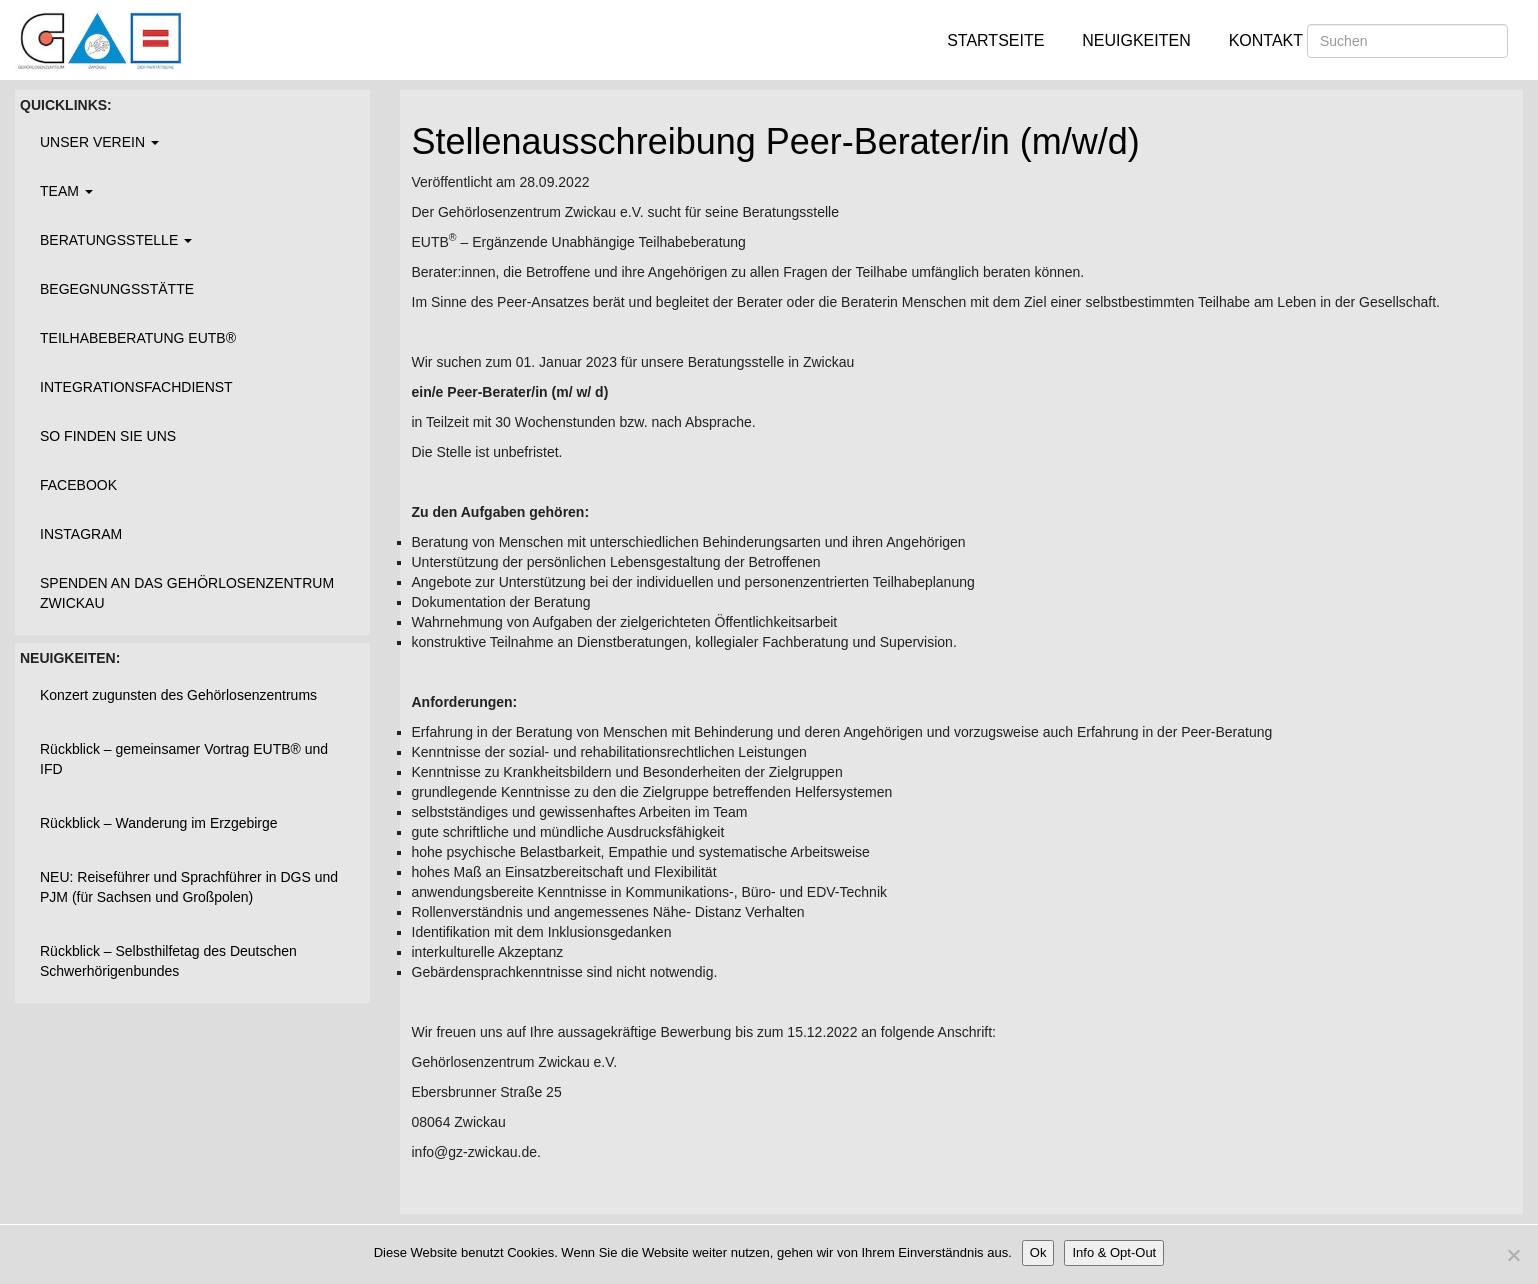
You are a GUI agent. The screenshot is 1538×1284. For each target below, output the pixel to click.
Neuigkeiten (1136, 40)
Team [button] (66, 191)
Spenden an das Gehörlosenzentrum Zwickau (187, 593)
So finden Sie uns (108, 436)
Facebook (78, 485)
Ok (1038, 1252)
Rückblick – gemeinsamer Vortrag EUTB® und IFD (184, 759)
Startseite (995, 40)
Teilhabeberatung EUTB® (138, 338)
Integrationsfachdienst (136, 387)
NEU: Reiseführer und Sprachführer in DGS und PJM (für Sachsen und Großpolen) (189, 887)
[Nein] (1513, 1255)
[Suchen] (1407, 41)
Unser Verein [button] (99, 142)
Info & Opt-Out (1114, 1252)
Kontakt (1266, 40)
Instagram (81, 534)
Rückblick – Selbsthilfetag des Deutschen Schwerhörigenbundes (168, 961)
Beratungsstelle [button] (116, 240)
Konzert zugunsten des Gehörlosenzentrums (178, 695)
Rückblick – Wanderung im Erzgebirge (159, 823)
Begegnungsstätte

-- To do --
Reproduce all the rows above word for word, leaving out the pictures.

-- Complete answer --
You are a GUI agent. The screenshot is 1538×1284. For each target below, output the pixel to click.
Neuigkeiten (1136, 40)
Team [button] (66, 191)
Spenden an das Gehörlosenzentrum Zwickau (187, 593)
So finden Sie uns (108, 436)
Facebook (78, 485)
Ok (1038, 1252)
Rückblick – gemeinsamer Vortrag EUTB® und IFD (184, 759)
Startseite (995, 40)
Teilhabeberatung EUTB® (138, 338)
Integrationsfachdienst (136, 387)
NEU: Reiseführer und Sprachführer in DGS und PJM (für Sachsen und Großpolen) (189, 887)
[Nein] (1513, 1255)
[Suchen] (1407, 41)
Unser Verein [button] (99, 142)
Info & Opt-Out (1114, 1252)
Kontakt (1266, 40)
Instagram (81, 534)
Rückblick – Selbsthilfetag des Deutschen Schwerhörigenbundes (168, 961)
Beratungsstelle [button] (116, 240)
Konzert zugunsten des Gehörlosenzentrums (178, 695)
Rückblick – Wanderung im Erzgebirge (159, 823)
Begegnungsstätte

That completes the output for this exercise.